**TASK DIRECTIONS**
The entries below contain a line with "Given: Click the filter teams icon" and a line with "This screenshot has width=1024, height=590.". Retype exactly everything from the first down to the second, both included, and nothing else.
** Opening SUPPLIED DATA block **
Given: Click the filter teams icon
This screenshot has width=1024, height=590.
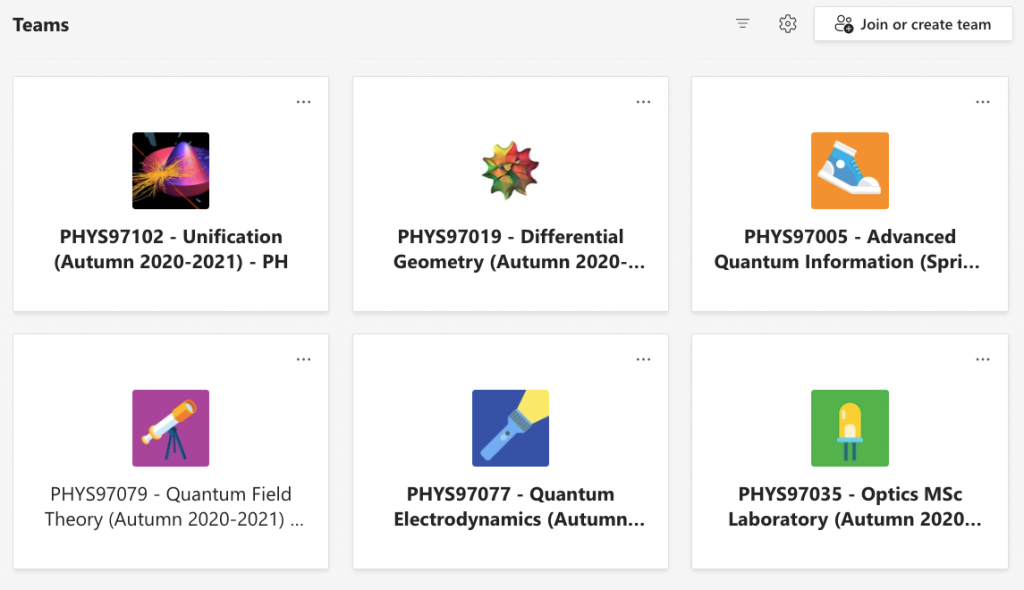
** Closing SUPPLIED DATA block **
** Opening SUPPLIED DATA block **
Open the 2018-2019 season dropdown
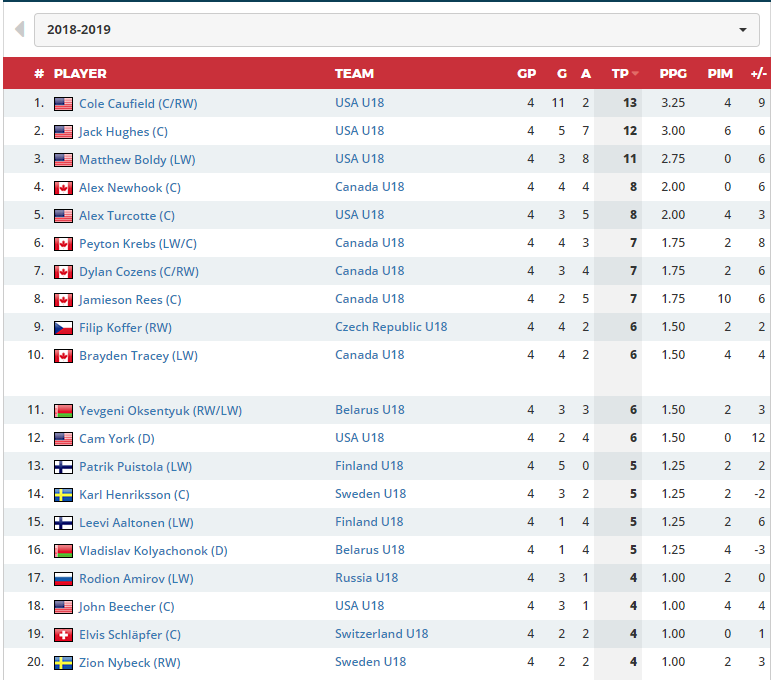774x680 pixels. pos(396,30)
** Closing SUPPLIED DATA block **
** Opening SUPPLIED DATA block **
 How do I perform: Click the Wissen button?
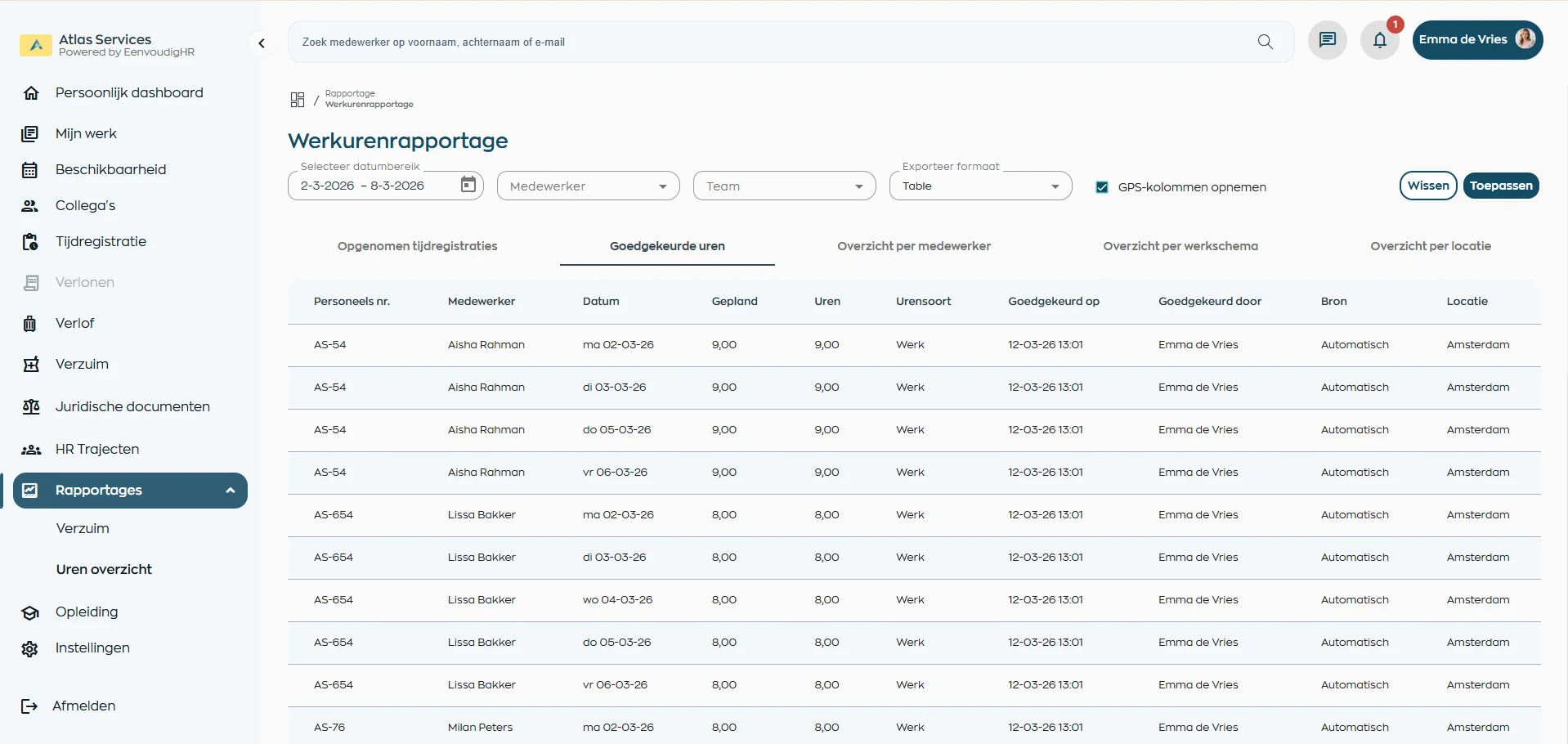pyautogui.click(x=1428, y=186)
** Closing SUPPLIED DATA block **
**TASK SOLUTION**
Given: Click the filter teams icon
This screenshot has width=1024, height=590.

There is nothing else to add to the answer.